** Begin DATA EXTRACT **

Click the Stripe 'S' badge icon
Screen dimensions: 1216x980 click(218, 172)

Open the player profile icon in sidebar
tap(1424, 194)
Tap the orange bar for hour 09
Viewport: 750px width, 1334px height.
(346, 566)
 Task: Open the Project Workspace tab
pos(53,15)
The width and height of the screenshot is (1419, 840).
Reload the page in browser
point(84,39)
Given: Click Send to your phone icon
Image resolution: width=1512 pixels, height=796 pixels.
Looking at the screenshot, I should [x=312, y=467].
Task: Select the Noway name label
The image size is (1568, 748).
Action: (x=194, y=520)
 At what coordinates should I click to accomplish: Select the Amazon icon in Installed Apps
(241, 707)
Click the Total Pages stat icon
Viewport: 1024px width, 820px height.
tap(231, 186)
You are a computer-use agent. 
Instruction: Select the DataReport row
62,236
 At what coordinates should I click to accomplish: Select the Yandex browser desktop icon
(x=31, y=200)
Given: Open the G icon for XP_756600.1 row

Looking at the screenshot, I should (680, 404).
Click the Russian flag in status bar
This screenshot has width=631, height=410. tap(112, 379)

** End DATA EXTRACT **

WORK TO BE COMPLETED ▸
Turn the records from the line with "Open the player profile icon in sidebar" up to and including the line with "point(84,39)" into a Markdown table with the columns Row and Line, skipping any blank lines. Fill Row with each line's running number and Line with the line itself.

FINAL RESULT ▸
| Row | Line |
|---|---|
| 1 | Open the player profile icon in sidebar |
| 2 | tap(1424, 194) |
| 3 | Tap the orange bar for hour 09 |
| 4 | Viewport: 750px width, 1334px height. |
| 5 | (346, 566) |
| 6 |  Task: Open the Project Workspace tab |
| 7 | pos(53,15) |
| 8 | The width and height of the screenshot is (1419, 840). |
| 9 | Reload the page in browser |
| 10 | point(84,39) |